Maintenant que vous savez quoi faire quand la vie vous paraît morne, je finirais par dire que derrière les soucis techniques, il y a de vraies améliorations du moteur du jeu qui se cachent dans Fallout 76. Des éclairages mieux gérés notamment, quand ils ne clignotent pas, des modèles plus fins et détaillés, quand ils s’affichent… C’est conditionnel mais après tout, tout est conditionnel dans la vie, même payer les jeux finis à la pisse, mais l’idée sous-entendue est illégale, peut-être serait-il aussi temps que la finition déplorable des jeux devienne passible d’un retour à la case “gestation”, non ?


 


Un gameplay efficace


 


Non ça n’est pas une manière polie de dire que c’est fainéant.
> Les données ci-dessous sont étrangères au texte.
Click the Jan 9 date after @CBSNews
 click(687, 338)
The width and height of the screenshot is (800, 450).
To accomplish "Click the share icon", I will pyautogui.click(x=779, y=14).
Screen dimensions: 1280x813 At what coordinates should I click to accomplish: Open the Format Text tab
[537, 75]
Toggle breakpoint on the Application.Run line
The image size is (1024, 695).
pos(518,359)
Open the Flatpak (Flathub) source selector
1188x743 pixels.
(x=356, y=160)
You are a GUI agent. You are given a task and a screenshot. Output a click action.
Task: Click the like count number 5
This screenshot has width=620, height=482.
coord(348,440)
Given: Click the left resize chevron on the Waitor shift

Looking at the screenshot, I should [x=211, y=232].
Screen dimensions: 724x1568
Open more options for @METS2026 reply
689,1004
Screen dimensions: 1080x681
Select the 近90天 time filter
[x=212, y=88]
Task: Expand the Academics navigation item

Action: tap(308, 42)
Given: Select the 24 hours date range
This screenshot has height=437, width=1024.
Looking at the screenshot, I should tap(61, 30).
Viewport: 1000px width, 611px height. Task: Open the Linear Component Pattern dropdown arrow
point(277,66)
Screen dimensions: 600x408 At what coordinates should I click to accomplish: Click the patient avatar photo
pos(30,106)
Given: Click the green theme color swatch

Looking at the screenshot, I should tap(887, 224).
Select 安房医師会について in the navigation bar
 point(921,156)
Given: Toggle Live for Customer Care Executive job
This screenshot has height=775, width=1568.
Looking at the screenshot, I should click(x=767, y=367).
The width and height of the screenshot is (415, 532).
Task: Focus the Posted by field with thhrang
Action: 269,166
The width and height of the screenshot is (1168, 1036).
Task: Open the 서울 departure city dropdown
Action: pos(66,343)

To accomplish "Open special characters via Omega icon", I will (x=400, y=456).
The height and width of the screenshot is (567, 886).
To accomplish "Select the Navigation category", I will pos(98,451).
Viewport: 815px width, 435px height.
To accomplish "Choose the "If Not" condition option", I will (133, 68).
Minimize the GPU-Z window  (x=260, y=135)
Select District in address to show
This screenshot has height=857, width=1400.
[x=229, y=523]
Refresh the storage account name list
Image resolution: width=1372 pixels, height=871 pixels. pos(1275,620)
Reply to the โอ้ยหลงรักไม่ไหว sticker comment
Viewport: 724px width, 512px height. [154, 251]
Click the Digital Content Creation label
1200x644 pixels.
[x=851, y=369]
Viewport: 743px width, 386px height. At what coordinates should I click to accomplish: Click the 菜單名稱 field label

Fallout 76 reposant sur la base de Fallout 4, les sensations armes au poing sont suffisamment solides pour qu’on s’amuse et les combats peuvent se révéler un poil stimulant. L’aspect survie (radiations, faim, soif) se révèle plus “immersif” que réellement gênant et ne vient pas contrevenir à l’amusement du joueur. On saluera surtout l’exploration et l’aspect collecte / fabrication d’armes et équipements en plus de bâtiments et d’installations pour le joueur. Le tout se glisse parfaitement dans le concept du jeu et contribue à donner l’impression d’un univers dans lequel on laisse tout de même une empreinte.


 


De plus, le système de progression à base de “cartes” à débloquer que l’on attribuera à nos “S.P.E.C.I.A.L” (Force, Perception, Endurance, Charisme, Intelligence, Agilité et Chance en version française) et nous octroie des compétences passives améliorant notre personnage, s’avère pratique et addictif. Il y a de plus bien assez de contenu pour vous occuper plus d’une centaine d’heures.


 


À haut niveau, vous aurez même des combats de groupe disponibles, des choses un peu plus stimulantes, c’est loin d’être la pire partie du titre et le contenu de haut niveau se révèle être la meilleure chose qu’offre le jeu.


 


   


Malgré tout le fiel que je déverse à la gueule de Fallout 76, Wastelanders donne quelques vagues raisons d’espérer.


 


Dommage que les systèmes de confort (se téléporter à un lieu, déplacer son campement) sont dépendants de la monnaie du jeu, monnaie particulièrement rare, mais que d’autres options de conforts sont, soit régis au farm intensif de ressources, ou à de l’achat via argent… Bien réel…


 


… Eh eh eh eh…


 


… Bande de rats.


 


Quelques qualités… Et un florilège d’insultes.


 


Inon Zur a composé quelques superbes pistes pour Fallout 76, des pistes de plus en plus cohérentes avec l’orientation plus exploration d’un monde abandonné plus si hostile qu’avant, avec de grosses composantes contemplatives. Fallout 76 est assez beau quand il ne bugue pas et profite du savoir faire de Bethesda en matière de level design et de narration environnementale pour satisfaire le joueur qui saura profiter de ces qualités rares.


 


Il y a un vrai bon jeu qui se cache sous les soucis techniques. Un vrai bon jeu qui m’a presque plu à beaucoup d’endroits, j’y ai même trouvé plus de plaisir que sur d’autres jeux.


 


Seulement, Bethesda sont devenus de sombres rapaces. De la pire espèce. Avec l’abonnement Fallout First, pour seulement 100 euros par an, profitez d’un serveur privatisé pour vous et huit amis. Pour l’équivalent de quelques euros, profitez d’animations exclusives pour exprimer vos humeurs aux autres joueurs. Ou profitez d’équipements cosmétiques uniques ou même d’options de confort supplémentaires. Si vous payez, profitez de tout ça dans un jeu bugué jusqu’à la mort dont les mises à jour consistent à ajouter du contenu “gratuit” comme payant sans corriger les problèmes récurrents du titre.